Collected data entries:

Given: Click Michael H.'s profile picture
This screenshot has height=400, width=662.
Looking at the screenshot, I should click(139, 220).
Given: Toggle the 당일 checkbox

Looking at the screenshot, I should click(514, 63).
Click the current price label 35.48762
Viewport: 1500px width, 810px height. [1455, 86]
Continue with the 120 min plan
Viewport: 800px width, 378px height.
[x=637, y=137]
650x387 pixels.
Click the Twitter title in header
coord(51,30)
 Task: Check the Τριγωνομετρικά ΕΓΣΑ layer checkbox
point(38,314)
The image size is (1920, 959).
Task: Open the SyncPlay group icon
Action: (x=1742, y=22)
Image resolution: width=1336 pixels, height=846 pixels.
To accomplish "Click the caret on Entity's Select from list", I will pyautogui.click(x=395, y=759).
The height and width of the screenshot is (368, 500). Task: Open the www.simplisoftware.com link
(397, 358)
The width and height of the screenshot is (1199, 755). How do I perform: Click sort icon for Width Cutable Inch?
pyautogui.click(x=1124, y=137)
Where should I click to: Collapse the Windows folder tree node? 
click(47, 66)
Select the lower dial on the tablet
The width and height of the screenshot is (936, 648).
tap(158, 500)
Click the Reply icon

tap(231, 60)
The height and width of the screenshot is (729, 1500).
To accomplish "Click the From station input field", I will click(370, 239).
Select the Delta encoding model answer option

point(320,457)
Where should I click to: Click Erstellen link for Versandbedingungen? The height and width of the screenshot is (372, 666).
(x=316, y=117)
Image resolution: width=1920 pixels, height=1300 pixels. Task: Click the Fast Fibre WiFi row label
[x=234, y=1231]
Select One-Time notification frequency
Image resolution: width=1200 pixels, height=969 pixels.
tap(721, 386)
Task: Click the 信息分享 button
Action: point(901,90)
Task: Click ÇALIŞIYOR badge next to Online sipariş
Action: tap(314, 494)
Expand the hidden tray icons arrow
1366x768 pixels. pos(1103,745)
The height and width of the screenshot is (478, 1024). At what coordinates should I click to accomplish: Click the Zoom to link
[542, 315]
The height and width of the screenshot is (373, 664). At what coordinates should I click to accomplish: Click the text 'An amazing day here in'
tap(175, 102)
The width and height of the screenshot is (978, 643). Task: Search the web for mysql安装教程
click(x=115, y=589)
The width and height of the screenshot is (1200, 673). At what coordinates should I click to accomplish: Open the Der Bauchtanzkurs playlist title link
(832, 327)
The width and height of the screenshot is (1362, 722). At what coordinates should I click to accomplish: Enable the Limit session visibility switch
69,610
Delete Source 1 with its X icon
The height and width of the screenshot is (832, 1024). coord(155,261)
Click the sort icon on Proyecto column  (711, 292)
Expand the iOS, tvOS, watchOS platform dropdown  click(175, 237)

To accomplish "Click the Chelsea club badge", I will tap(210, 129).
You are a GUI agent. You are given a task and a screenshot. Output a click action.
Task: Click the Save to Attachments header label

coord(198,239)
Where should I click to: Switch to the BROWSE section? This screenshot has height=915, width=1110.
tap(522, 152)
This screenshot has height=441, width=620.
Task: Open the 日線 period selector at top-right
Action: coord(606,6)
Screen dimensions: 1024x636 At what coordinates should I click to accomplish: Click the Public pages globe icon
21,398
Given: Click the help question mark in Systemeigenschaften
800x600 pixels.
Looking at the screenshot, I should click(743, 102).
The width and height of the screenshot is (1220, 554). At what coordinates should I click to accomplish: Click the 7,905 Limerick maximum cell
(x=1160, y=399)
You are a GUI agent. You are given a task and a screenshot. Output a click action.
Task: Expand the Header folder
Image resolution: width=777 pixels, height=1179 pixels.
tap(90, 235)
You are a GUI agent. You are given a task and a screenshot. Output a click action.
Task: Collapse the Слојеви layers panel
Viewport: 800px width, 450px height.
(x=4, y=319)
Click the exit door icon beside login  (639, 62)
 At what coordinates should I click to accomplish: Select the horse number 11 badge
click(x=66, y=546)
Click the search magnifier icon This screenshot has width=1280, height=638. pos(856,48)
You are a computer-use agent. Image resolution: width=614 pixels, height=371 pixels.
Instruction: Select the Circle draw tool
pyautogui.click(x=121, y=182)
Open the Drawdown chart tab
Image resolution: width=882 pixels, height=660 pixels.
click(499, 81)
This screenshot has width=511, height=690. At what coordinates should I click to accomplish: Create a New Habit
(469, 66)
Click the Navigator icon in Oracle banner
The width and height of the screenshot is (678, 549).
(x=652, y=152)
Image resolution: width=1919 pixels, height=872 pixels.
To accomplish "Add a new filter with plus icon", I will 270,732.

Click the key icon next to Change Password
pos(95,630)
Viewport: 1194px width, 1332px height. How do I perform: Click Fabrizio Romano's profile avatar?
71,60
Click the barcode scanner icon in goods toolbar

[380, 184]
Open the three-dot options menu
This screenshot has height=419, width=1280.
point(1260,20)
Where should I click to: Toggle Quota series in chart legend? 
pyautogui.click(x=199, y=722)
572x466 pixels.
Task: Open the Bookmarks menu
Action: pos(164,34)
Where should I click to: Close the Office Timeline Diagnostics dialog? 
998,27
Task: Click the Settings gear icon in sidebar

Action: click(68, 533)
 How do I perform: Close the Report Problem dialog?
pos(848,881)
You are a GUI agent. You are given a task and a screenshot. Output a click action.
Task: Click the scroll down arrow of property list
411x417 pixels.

_ASSIGNED TASK_
Could every entry above be printed again, word for word?

_WRITTEN ANSWER_
Given: Click Michael H.'s profile picture
This screenshot has height=400, width=662.
Looking at the screenshot, I should click(139, 220).
Given: Toggle the 당일 checkbox

Looking at the screenshot, I should click(514, 63).
Click the current price label 35.48762
Viewport: 1500px width, 810px height. [1455, 86]
Continue with the 120 min plan
Viewport: 800px width, 378px height.
[x=637, y=137]
650x387 pixels.
Click the Twitter title in header
coord(51,30)
 Task: Check the Τριγωνομετρικά ΕΓΣΑ layer checkbox
point(38,314)
The image size is (1920, 959).
Task: Open the SyncPlay group icon
Action: (x=1742, y=22)
Image resolution: width=1336 pixels, height=846 pixels.
To accomplish "Click the caret on Entity's Select from list", I will pyautogui.click(x=395, y=759).
The height and width of the screenshot is (368, 500). Task: Open the www.simplisoftware.com link
(397, 358)
The width and height of the screenshot is (1199, 755). How do I perform: Click sort icon for Width Cutable Inch?
pyautogui.click(x=1124, y=137)
Where should I click to: Collapse the Windows folder tree node? 
click(47, 66)
Select the lower dial on the tablet
The width and height of the screenshot is (936, 648).
tap(158, 500)
Click the Reply icon

tap(231, 60)
The height and width of the screenshot is (729, 1500).
To accomplish "Click the From station input field", I will click(370, 239).
Select the Delta encoding model answer option

point(320,457)
Where should I click to: Click Erstellen link for Versandbedingungen? The height and width of the screenshot is (372, 666).
(x=316, y=117)
Image resolution: width=1920 pixels, height=1300 pixels. Task: Click the Fast Fibre WiFi row label
[x=234, y=1231]
Select One-Time notification frequency
Image resolution: width=1200 pixels, height=969 pixels.
tap(721, 386)
Task: Click the 信息分享 button
Action: point(901,90)
Task: Click ÇALIŞIYOR badge next to Online sipariş
Action: tap(314, 494)
Expand the hidden tray icons arrow
1366x768 pixels. pos(1103,745)
The height and width of the screenshot is (478, 1024). At what coordinates should I click to accomplish: Click the Zoom to link
[542, 315]
The height and width of the screenshot is (373, 664). At what coordinates should I click to accomplish: Click the text 'An amazing day here in'
tap(175, 102)
The width and height of the screenshot is (978, 643). Task: Search the web for mysql安装教程
click(x=115, y=589)
The width and height of the screenshot is (1200, 673). At what coordinates should I click to accomplish: Open the Der Bauchtanzkurs playlist title link
(832, 327)
The width and height of the screenshot is (1362, 722). At what coordinates should I click to accomplish: Enable the Limit session visibility switch
69,610
Delete Source 1 with its X icon
The height and width of the screenshot is (832, 1024). coord(155,261)
Click the sort icon on Proyecto column  (711, 292)
Expand the iOS, tvOS, watchOS platform dropdown  click(175, 237)

To accomplish "Click the Chelsea club badge", I will tap(210, 129).
You are a GUI agent. You are given a task and a screenshot. Output a click action.
Task: Click the Save to Attachments header label

coord(198,239)
Where should I click to: Switch to the BROWSE section? This screenshot has height=915, width=1110.
tap(522, 152)
This screenshot has height=441, width=620.
Task: Open the 日線 period selector at top-right
Action: coord(606,6)
Screen dimensions: 1024x636 At what coordinates should I click to accomplish: Click the Public pages globe icon
21,398
Given: Click the help question mark in Systemeigenschaften
800x600 pixels.
Looking at the screenshot, I should click(743, 102).
The width and height of the screenshot is (1220, 554). At what coordinates should I click to accomplish: Click the 7,905 Limerick maximum cell
(x=1160, y=399)
You are a GUI agent. You are given a task and a screenshot. Output a click action.
Task: Expand the Header folder
Image resolution: width=777 pixels, height=1179 pixels.
tap(90, 235)
You are a GUI agent. You are given a task and a screenshot. Output a click action.
Task: Collapse the Слојеви layers panel
Viewport: 800px width, 450px height.
(x=4, y=319)
Click the exit door icon beside login  (639, 62)
 At what coordinates should I click to accomplish: Select the horse number 11 badge
click(x=66, y=546)
Click the search magnifier icon This screenshot has width=1280, height=638. pos(856,48)
You are a computer-use agent. Image resolution: width=614 pixels, height=371 pixels.
Instruction: Select the Circle draw tool
pyautogui.click(x=121, y=182)
Open the Drawdown chart tab
Image resolution: width=882 pixels, height=660 pixels.
click(499, 81)
This screenshot has width=511, height=690. At what coordinates should I click to accomplish: Create a New Habit
(469, 66)
Click the Navigator icon in Oracle banner
The width and height of the screenshot is (678, 549).
(x=652, y=152)
Image resolution: width=1919 pixels, height=872 pixels.
To accomplish "Add a new filter with plus icon", I will 270,732.

Click the key icon next to Change Password
pos(95,630)
Viewport: 1194px width, 1332px height. How do I perform: Click Fabrizio Romano's profile avatar?
71,60
Click the barcode scanner icon in goods toolbar

[380, 184]
Open the three-dot options menu
This screenshot has height=419, width=1280.
point(1260,20)
Where should I click to: Toggle Quota series in chart legend? 
pyautogui.click(x=199, y=722)
572x466 pixels.
Task: Open the Bookmarks menu
Action: pos(164,34)
Where should I click to: Close the Office Timeline Diagnostics dialog? 
998,27
Task: Click the Settings gear icon in sidebar

Action: click(68, 533)
 How do I perform: Close the Report Problem dialog?
pos(848,881)
You are a GUI agent. You are given a task and a screenshot. Output a click action.
Task: Click the scroll down arrow of property list
411x417 pixels.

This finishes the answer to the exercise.